Evan Longoria continues to be the centerpiece of the very surprising Rays. They have issues all over the field and probably don't have the money to address a single one, but they're leading the AL East as of this writing. Adrian Beltre was one of the more intriguing stories of the past several years as he had a career resurgence after leaving Seattle after the 2009 season. He appears to be done for the season, and makes it worthy of speculation how well he'll recover, since he'll be 37 at the beginning of next year and nearing the end of his time in Texas as his contract is up after 2016. Aramis Ramirez has been one of the more underrated third basemen throughout his career. He's never been a strong fielder, but he's always been consistent with the bat, but now injuries seem to be catching up to him. With the Brewers floundering, it's probably time for them to find their next third baseman, since his contract is up after this year.
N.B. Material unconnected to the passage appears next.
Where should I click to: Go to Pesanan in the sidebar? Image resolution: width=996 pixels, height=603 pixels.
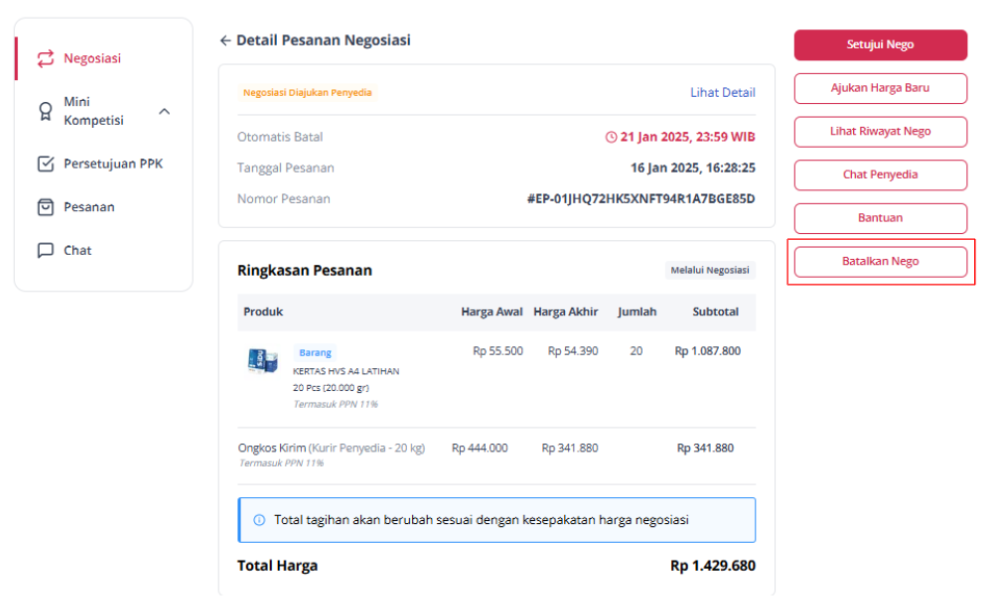[x=89, y=207]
The beginning of this post suggested this crop of third basemen might be the best in some time--this chart shows the average fWAR for third basemen with at least 300 PA since 1901:
Alex Rodriguez drove up the values for many years, and the two years Miguel Cabrera played third for the Tigers in 2012 and 2013 also caused spikes, but this year's crop is on a pace for an average of around 2.7 fWAR.
Just for fun, I grabbed all the FanGraphs data for third basemen and normalized their defense value (fielding value + position adjustment) to 162 games. Here's the top defensive third basemen in baseball history (minimum of 300 games played for current players, 1000 for retired):
Important note--data shown only for when player was considered a third basemen
Poor Brooks Robinson might not only lose his crown as the best-fielding third baseman in history, he might not even still be the best Oriole if Manny Machado keeps it up, but it's a little early to state that. There are plenty of current third basemen who are poised to be among the best players in baseball for years to come and on a trajectory to generate similar discussion when their careers are finished--and we'll have been lucky to have been able to watch them.